The first students have started a new course at the University of Suffolk in Ipswich which has been launched to try to ease the dentistry crisis in the years ahead.

A total of 24 students have been enrolled in the three-year dental hygienist and therapist course which started in February.

It is the first such course at the university - and will be followed by a second in September.

East Anglian Daily Times: Students on the University of Suffolk dentistry course.Students on the University of Suffolk dentistry course. (Image: Charlotte Bond)

From next year there will be one course a year for 24 students - the numbers are limited by the space for placements in the area during the three-year course.

Dental hygienists and therapists can undertake most dental procedures including simple fillings, extraction of children's teeth, and basic check-ups.

People needing more complex treatment like root canal work or adult extractions have to be referred to a qualified dentist but much routine work can be handled by those on the course.

East Anglian Daily Times: Dentistry tutor Yasmin Ryan.Dentistry tutor Yasmin Ryan. (Image: Charlotte Bond)

Tutor Yasmin Ryan said the 24 students on the course had come from a wide area: "Some are local but we have students from all over the country including Bradford and Birmingham."
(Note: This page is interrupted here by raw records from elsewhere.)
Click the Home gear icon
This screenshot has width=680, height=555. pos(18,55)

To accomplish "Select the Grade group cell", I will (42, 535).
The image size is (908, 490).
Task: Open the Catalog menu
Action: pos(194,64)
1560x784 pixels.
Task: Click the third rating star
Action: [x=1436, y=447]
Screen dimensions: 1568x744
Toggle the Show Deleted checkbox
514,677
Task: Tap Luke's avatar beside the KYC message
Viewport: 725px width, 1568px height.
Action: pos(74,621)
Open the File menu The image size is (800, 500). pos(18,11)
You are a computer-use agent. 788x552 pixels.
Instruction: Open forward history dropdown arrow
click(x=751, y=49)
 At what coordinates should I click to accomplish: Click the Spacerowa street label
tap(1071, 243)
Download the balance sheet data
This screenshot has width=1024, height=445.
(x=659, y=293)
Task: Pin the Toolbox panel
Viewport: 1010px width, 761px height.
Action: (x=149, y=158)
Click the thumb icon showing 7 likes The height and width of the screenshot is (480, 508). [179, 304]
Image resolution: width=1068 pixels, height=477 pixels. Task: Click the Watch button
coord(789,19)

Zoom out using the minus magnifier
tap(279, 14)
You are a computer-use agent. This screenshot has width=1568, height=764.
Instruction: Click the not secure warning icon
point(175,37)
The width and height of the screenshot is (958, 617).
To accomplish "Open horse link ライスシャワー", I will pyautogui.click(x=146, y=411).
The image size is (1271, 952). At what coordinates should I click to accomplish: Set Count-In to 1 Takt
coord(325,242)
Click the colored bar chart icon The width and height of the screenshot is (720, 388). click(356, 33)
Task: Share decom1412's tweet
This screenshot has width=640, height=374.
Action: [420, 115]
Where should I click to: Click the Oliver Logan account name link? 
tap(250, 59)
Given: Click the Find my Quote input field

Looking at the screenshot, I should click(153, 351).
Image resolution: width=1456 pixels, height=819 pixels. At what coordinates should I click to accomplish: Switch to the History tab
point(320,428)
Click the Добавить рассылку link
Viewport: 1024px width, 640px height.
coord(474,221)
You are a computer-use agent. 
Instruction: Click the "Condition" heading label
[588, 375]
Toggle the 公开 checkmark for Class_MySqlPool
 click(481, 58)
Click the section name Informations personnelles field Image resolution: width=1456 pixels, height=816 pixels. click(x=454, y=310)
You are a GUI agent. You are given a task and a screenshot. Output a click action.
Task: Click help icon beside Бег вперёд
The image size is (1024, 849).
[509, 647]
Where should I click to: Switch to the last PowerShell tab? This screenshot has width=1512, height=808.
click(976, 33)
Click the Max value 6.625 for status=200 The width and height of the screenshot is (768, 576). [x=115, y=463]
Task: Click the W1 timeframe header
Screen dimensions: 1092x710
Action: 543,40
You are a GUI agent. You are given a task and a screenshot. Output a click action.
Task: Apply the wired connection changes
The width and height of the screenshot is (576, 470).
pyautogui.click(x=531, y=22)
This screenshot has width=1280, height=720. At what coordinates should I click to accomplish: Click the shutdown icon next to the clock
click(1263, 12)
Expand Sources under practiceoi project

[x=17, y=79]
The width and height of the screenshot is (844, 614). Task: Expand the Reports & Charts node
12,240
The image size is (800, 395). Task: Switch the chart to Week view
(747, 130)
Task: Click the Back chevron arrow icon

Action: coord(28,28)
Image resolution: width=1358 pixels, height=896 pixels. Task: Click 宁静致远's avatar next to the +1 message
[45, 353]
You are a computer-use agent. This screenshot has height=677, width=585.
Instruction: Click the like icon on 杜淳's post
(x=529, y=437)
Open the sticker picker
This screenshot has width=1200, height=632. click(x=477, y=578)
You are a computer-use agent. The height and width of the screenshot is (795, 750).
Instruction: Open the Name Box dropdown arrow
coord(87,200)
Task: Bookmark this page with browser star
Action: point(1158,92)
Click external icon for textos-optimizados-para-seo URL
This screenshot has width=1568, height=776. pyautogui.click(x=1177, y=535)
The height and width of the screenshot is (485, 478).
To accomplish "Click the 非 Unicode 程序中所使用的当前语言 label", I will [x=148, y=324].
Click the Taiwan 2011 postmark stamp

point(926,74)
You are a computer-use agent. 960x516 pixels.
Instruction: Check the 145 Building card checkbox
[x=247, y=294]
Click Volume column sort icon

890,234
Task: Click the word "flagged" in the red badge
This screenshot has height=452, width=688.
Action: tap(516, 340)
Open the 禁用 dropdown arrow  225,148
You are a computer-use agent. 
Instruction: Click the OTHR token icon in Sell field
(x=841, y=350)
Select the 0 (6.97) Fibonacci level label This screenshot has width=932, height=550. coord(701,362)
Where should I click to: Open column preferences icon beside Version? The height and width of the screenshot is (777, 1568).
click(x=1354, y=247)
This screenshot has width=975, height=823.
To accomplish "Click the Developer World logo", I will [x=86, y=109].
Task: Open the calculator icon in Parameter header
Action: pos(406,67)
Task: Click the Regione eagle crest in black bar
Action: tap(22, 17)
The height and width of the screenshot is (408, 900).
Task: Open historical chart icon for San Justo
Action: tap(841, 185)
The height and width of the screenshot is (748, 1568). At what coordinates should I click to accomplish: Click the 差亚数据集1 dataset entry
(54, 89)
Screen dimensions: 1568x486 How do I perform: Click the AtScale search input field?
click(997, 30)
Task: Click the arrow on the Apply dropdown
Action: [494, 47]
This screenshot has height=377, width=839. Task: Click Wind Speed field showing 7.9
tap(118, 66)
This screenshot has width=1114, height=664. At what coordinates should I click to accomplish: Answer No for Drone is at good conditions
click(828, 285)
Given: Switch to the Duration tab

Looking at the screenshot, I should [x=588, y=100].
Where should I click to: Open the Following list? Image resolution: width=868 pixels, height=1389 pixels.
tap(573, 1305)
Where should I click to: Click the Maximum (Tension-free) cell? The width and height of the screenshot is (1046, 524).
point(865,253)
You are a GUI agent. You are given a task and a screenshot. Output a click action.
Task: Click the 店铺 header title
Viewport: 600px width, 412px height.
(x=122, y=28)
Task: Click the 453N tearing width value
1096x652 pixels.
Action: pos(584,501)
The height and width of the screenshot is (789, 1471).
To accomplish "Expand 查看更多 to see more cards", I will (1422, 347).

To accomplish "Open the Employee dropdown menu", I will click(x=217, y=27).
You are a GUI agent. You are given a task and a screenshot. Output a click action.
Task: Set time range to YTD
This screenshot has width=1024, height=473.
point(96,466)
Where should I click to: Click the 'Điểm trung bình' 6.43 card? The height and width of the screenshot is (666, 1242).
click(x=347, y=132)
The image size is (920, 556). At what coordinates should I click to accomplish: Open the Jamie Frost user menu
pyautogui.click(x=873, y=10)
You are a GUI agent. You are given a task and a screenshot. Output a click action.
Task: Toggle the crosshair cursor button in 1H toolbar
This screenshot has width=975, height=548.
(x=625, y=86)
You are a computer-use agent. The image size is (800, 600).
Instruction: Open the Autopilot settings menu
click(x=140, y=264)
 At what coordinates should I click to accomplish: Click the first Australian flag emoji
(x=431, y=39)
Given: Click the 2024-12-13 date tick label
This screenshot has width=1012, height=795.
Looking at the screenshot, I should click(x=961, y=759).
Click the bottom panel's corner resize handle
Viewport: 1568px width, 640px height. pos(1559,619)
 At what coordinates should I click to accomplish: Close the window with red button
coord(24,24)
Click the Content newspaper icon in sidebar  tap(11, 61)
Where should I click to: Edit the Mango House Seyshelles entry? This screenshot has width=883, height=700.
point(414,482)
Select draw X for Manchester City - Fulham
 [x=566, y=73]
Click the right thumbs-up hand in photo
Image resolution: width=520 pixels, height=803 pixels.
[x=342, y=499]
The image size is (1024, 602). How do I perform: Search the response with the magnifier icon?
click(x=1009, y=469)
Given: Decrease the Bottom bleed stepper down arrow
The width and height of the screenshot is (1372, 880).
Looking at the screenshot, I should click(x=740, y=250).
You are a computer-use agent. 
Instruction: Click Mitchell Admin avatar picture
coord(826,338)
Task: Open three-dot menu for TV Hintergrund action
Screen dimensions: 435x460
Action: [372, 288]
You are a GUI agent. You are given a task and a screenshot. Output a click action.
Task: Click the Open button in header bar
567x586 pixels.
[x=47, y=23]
One thing that is required is a commitment to work within the NHS once the training is complete and they have qualified.

East Anglian Daily Times: Tim Greenacre in the Dentistry area.Tim Greenacre in the Dentistry area. (Image: Charlotte Bond)

Tim Greenacre is the chief operating officer at the university and said there had been as many as 10 applicants for each place on the course.

He said: "It has been very popular but we have to be sure we can find enough placements for the students.

"We do ask them in their interview about their commitment to the NHS and that is a very important factor in making an offer."

The students are based in the James Hehir Building on the Waterfront and some of their training will be in the new dentistry centre in the same building that will offer emergency treatment to patients who are not registered with a practice and are referred by the NHS 111 service.

Details of how that will operate will be published soon - but people will not be able to register with it as they have done at a traditional dentists' practice.

The vast majority of students on the course have already worked in practices as dental nurses and are trying to increase their skills.

East Anglian Daily Times: Charlie Steward and Amira Mohamed are keen to improve their skills and gain new qualifications.Charlie Steward and Amira Mohamed are keen to improve their skills and gain new qualifications. (Image: Charlotte Bond)

That is the case for two students we met - Amira Mohamed from Birmingham and Charlie Steward from Eye.

Miss Mohamed said: "I worked in a dental practice before the pandemic and in a UDC (Urgent Dental Care) hub during the lockdown.

"I wanted to increase my skills and to have the chance to treat more people - and when I saw the location of the university here by the Waterfront I thought 'what a great place to study.'

"Most of us on this course have already been working in dentistry so it is a good way to learn."

Mr Steward also worked as a dental nurse before starting the course: "This is a natural progression for me - getting more skills and hopefully it will enable me to help ease the crisis in the future. I think all of us here are committed to the NHS."

The new course should help ease the crisis in dentistry, in time, but dentists' practices maintain the only way to really reverse the loss of NHS dentists is for the government to fundamentally reform the contract it has with the profession.

Once qualified, the dental hygienists and therapists would then have the opportunity to take a further two-year course to fully qualify as dentists.

But while many people do tend to stay in the area of the university they studied at, there are only a limited number of new dental hygienist and therapist courses across the country and once they have qualified the new professionals are likely to be able to take their new skills to any area.